On the economic side, a number of factors are driving rising costs that are making it unsustainable for organisations to avoid rationalising their office estate. Rising energy prices are becoming a higher proportion of the overall budget for businesses – meaning empty and underutilised space is costing more than ever before.
At the same time, rising interest rates and double-digit inflation are making it more important than ever for companies to find savings and drive efficiencies – and for many big businesses, those punchy lease costs will be high on the target list.
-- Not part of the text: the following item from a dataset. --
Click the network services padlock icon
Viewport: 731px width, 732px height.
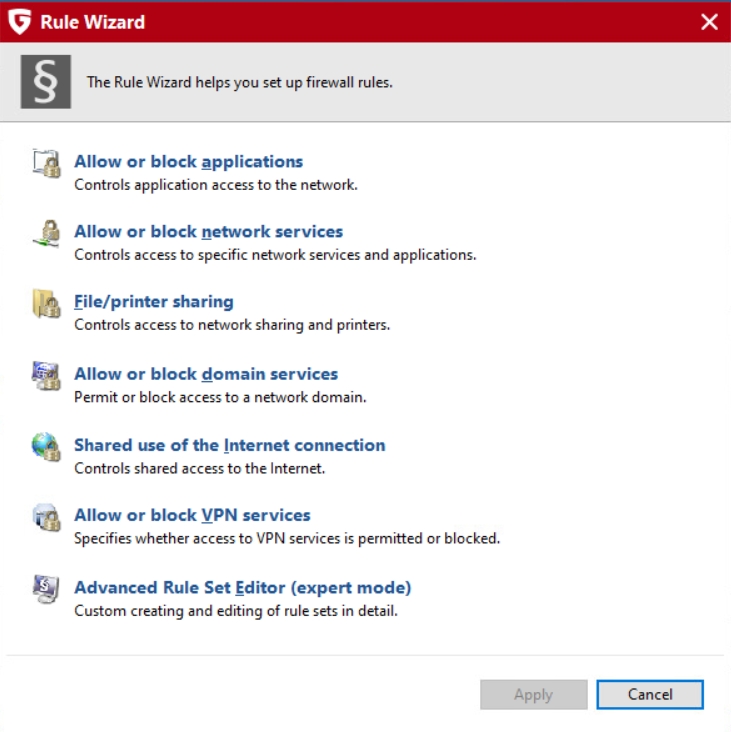click(46, 233)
The most recent PWC Global CEO Survey shows 85% of CEOs are prioritising reduced operating costs this year – and beyond that another 43% are considering hiring freezes and 36% are expecting to reduce headcount. Those headcount reductions and hiring freezes are in turn likely to exert pressure on firms reducing their workplace estates.
And, finally, there’s the real estate market itself. At the very top end of spectrum, the biggest firms have always carried between 5% and 10% of their portfolio as spare stock – to allow for flexibility in strategy – that now is entirely surplus to requirements, as inundated rental markets make it easy to find spare space at a decent price when it’s needed.
Political and social change is also driving similar behaviours. Energy costs are one thing – but investors, employees and other stakeholders are also now pushing towards a low-carbon future; and in turn many firms are waking up to the fact that their estates are where they can exert the most control over their carbon footprint.
Our own experience in the London office market tells us that premium, sustainable office space is in huge demand, while the appeal of older and less earth-friendly stock is plummeting; in turn risking developers being stuck with stranded assets.
There’s a certain irony here – new build office stock is only more sustainable than old stock if you ignore the embodied carbon required to build it – but savvy corporates will have seen an opportunity to reduce their carbon budgets, drop their office costs and invest in the kind of high-quality employee experience that creates attraction and retention for top talent.
Couple with better data than ever before on utilisation and costs – boosted by COVID technology investments – every economic indicator is suggesting that 2023 will be a huge year of change for workplaces around the world.
The perfect storm of opportunity?
Based on the arguments above, you could be forgiven for thinking that I’m sharing a pessimistic view of the future – all doom and gloom.
In fact, I think there is a tremendous opportunity on offer here; for workers all over the world, for their employers, the cities they live in and the planet itself.
If big companies get this right, they’ll set a better standard for workers all over the world – smaller, more pleasant offices that allow for the flexibility it turns out we’ve all always wanted.
As offices change, they won’t just get smaller – companies now know they’ll have to get more amenable to encourage people to spend more time in the workplace.
Employers, in turn, get reduced estate costs, more flexible workplace strategies, progress towards their carbon reduction targets and the ability to be more agile as the global economy changes and grows over the next few years.
And although empty offices may look like they could strike a body blow to cities all over the world, if leaders can respond quickly, they could prove a panacea for housing shortages in the developed world – or at the very least, offering up significant opportunities for regeneration as local spending rebalances between cities and suburbs.
Finally, the planet as a whole will benefit – as commuting becomes more sustainable, large office estates become less carbon intensive and our net zero goal gets closer.
For those actually managing the offices themselves – corporate real estate directors, workplace managers and those in charge of development portfolios – the next 11 months represent a massive opportunity to leverage the pressures above to influence employee experience, the bottom line and help save the planet – so what will you do?